Есаул посмотрел на Грабе, ожидая поддержки. Но тот смотрел только вперед, оставляя казаку возможность выкручиваться самому.
И есаул действительно пустился в тяжкое:
– А что тут такого? Народец тут как на подбор, один к одному: насильники, убийцы – хватай любого и вешай. Не ошибешься, есть за что…
– И что же потом? Всех их пустят в расход? Может быть меня? Или вас? Или вот его?
И тут Грабе решил сыграть отступного:
– Да вряд ли кого пустят. Широка матушка Россия. Всегда есть где человеку сгинуть. А если и кто провинится, то можно и в расход, что за печаль… На «столыпинский галстук» тут все наработали.
И они шли дальше – скованные одной цепью.
Бывало, в лесу трещали деревья, ночью кто-то выл.
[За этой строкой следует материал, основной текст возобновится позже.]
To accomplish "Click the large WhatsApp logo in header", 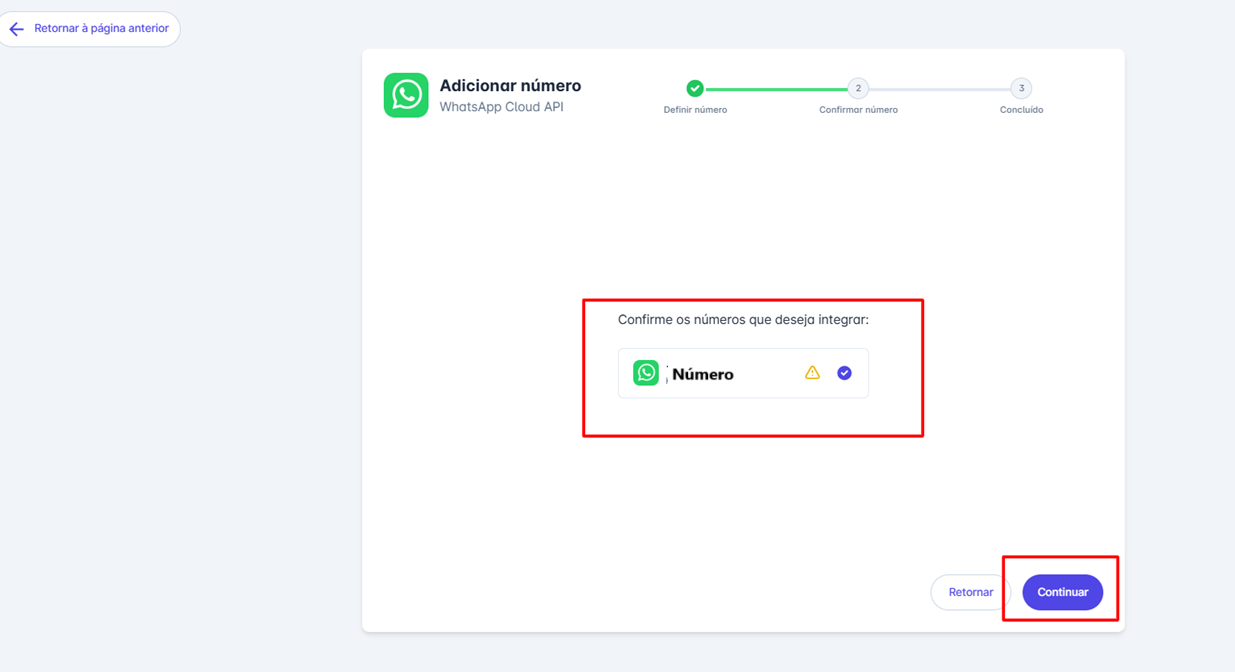I will point(406,95).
За кустами и деревьями будто бы что-то мелькало. Сомнительно было, что лесные жители интересовались людьми в каком-то разрезе, кроме кулинарного.
Кандальные перекликались:
– Хотел бы я знать… Куда нас тащат… Куда нас гонят? – твердил Пашкин спутник.
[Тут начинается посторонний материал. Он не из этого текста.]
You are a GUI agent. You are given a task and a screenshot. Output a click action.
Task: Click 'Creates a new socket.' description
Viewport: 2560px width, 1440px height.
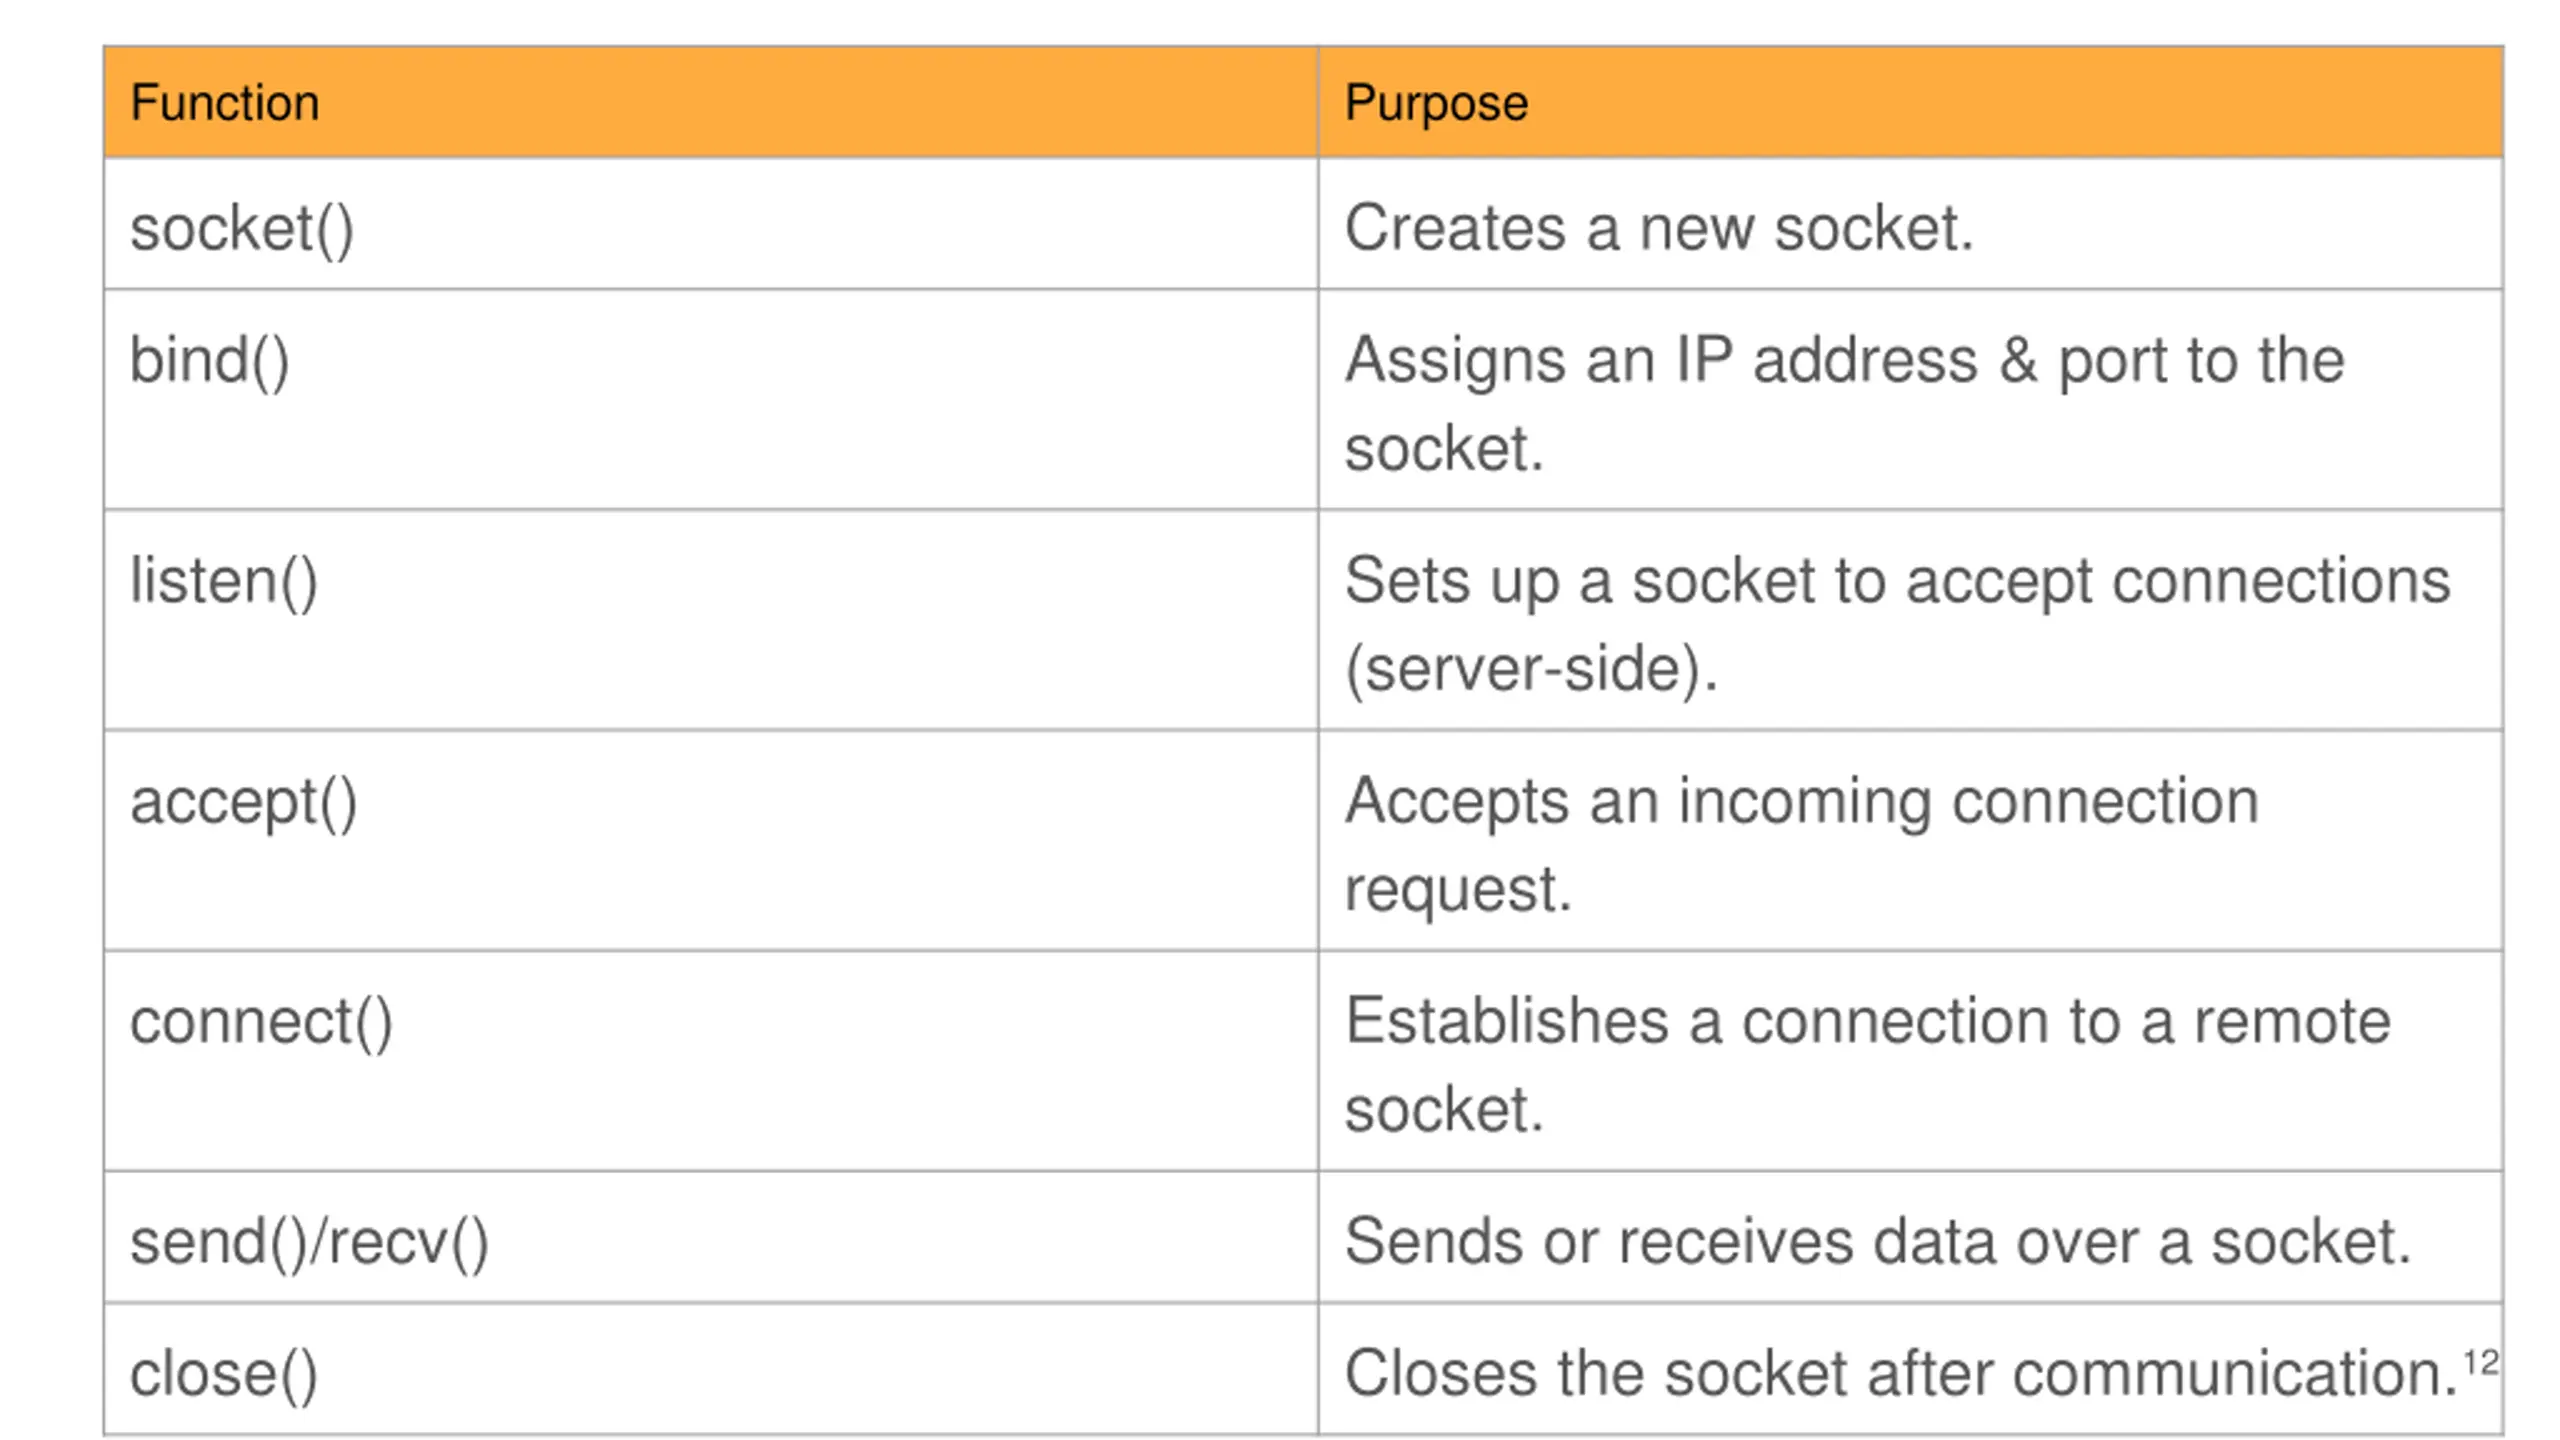(1659, 229)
– Вестимо куда. На убой. – начинали спорить где-то сзади.
– Хотели бы убить – уже бы и закопали.
– Так они нам смертушку, верно, лютую нашли. К ней в пасть и гонють!
– А я вот где-то слышал… – начинал Рундуков. – что в Сибири открыто месторождение минеральной водки. Залежей хватит, чтоб вся Россия пила беспробудно двенадцать лет. Но преступный режим скрывает правду от народа.
– Брехня… – отзывались сзади, и тут же раздавалось. – Твоюмать!
– Ты под ноги-то смотри, а не лясы точи!
Действительно – шли тяжело, без дорог. Иногда звериными тропами, а чаще и без них.
Порой приходилось перелазить через поваленные деревья, высокие словно холмы, столь длинные, что не видно было им ни конца, ни края.
От лошадей тут было мало толку. Всадники не могли ехать из-за низких веток, лошади дрожали и нервничали из-за бродивших где-то рядом хищников.
Ночью останавливались на привал, ели сухари, пили чай из котла.